The breach occurred through a rogue Windows 7 PC that was running software for one of the firm’s manufacturing machines. “The machine has been removed and the vulnerability closed,” it added. “We can now confirm that during the attack LockBit managed to download some data, possibly limited to the vulnerable PC but with a risk that some data on the server was accessed. It is believed that this is 10 GB of data, 0.74% of our stored data.”
LockBit will have potentially gained access to some historic emails, orders, drawings, and project files, the statement continued, although Zaun “does believe that any classified documents were stored on the system” or have been compromised. The UK National Cyber Security Centre (NCSC) and the Information Commissioner’s Office (ICO) have been contacted with regards to the attack and data leak.

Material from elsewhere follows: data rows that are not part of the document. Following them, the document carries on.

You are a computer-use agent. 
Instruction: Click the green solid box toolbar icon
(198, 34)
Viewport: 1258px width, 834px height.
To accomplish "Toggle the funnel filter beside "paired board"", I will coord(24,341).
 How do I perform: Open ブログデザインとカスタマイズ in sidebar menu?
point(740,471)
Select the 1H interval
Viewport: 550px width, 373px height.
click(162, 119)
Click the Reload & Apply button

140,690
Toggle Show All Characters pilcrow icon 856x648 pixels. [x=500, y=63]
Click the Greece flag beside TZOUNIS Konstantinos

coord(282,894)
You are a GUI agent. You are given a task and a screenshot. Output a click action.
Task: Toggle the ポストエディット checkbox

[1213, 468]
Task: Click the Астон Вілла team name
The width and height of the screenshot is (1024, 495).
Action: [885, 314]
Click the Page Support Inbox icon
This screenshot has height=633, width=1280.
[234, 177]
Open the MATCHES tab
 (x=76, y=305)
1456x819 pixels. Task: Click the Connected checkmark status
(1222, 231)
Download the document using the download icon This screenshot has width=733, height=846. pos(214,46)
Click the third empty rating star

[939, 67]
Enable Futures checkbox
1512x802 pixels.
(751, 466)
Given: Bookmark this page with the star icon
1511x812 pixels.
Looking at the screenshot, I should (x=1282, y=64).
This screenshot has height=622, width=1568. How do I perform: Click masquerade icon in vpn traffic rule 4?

“This is potentially very damaging to the security of some of our most sensitive sites,” said Kevan Jones, a Labour MP who sits on the Commons Defence Select Committee. “The government needs to explain why this firm’s computer systems were so vulnerable. Any information which gives security arrangements to potential enemies is of huge concern.”
Attack “out of form” for LockBit group
The attack targeting Zaun does indeed have the potential for high impact given the sensitivity of the reported breached data, Chris Morgan, senior cyber threat intelligence analyst at ReliaQuest, tells CSO. “This incident highlights the importance of understanding the security posture of suppliers, with third parties often targeted as a conduit to facilitate an intrusion into additional networks.”